START Excerpted records

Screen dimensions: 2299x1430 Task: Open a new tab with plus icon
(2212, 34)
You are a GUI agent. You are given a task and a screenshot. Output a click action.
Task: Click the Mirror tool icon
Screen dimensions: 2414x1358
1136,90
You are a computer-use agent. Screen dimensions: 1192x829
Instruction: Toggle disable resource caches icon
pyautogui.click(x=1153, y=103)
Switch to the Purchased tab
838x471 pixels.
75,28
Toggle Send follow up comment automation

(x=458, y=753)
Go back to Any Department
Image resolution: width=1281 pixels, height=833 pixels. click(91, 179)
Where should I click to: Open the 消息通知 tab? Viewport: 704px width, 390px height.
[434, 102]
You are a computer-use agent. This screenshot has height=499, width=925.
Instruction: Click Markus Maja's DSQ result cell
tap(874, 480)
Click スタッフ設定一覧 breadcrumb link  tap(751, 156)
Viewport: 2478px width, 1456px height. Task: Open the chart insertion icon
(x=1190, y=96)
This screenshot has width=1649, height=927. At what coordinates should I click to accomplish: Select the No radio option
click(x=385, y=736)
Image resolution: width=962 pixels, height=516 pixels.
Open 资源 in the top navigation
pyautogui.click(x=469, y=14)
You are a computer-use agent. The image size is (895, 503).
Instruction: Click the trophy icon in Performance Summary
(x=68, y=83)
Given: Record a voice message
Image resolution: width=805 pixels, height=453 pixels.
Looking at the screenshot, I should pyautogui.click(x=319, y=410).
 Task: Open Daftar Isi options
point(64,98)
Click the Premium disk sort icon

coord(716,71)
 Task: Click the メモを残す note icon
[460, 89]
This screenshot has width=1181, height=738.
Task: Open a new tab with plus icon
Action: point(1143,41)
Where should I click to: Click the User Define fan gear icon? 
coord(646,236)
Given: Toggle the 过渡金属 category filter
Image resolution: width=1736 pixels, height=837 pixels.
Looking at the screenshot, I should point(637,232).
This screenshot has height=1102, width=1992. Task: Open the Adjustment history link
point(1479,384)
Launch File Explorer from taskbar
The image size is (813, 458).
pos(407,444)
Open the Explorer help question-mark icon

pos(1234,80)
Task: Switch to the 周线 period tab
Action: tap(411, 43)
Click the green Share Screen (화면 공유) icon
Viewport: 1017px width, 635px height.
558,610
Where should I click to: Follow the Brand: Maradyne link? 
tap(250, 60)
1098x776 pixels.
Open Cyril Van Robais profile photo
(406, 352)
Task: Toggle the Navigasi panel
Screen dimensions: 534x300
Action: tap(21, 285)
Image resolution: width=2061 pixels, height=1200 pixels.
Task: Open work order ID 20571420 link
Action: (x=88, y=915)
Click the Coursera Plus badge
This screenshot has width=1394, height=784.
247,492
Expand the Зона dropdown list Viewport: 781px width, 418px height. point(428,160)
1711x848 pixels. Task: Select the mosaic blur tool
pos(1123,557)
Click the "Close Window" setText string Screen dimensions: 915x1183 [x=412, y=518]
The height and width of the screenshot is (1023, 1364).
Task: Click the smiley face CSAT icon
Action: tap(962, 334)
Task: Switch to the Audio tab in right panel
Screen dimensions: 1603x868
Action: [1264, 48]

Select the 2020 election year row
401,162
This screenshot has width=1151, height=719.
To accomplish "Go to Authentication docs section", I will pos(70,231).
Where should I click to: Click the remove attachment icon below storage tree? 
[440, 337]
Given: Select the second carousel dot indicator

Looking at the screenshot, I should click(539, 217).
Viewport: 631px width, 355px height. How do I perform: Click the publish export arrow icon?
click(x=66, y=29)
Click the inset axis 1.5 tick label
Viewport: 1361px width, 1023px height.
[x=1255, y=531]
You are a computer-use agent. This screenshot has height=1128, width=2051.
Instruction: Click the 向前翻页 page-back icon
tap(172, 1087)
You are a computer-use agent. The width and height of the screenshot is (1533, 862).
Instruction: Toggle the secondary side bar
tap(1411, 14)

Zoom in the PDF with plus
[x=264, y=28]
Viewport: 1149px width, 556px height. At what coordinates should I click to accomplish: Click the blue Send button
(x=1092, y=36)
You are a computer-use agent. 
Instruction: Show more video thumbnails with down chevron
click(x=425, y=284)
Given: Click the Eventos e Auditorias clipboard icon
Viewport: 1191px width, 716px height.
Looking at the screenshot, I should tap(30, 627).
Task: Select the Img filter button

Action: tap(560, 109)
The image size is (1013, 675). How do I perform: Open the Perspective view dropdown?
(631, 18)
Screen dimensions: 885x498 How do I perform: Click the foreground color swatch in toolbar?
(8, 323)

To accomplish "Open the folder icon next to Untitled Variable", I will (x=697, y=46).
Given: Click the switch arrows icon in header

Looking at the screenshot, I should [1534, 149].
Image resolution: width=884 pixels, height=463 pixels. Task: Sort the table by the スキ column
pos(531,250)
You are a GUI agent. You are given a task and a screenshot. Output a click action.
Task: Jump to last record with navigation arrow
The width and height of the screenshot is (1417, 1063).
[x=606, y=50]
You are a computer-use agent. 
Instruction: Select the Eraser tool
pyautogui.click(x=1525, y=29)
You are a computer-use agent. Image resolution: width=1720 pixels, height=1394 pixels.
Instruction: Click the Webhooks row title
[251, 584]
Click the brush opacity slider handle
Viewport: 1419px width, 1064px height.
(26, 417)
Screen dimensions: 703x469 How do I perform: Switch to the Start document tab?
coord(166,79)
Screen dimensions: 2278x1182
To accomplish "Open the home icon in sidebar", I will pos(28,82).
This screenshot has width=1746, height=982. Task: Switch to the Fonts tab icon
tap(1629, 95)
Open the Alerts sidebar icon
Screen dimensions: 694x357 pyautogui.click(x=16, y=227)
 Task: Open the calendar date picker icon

END Excerpted records

→ Exercise:
Above are some records. Copy each of their lines that holds the string "panel".

→ Written response:
Task: Toggle the Navigasi panel
Task: Switch to the Audio tab in right panel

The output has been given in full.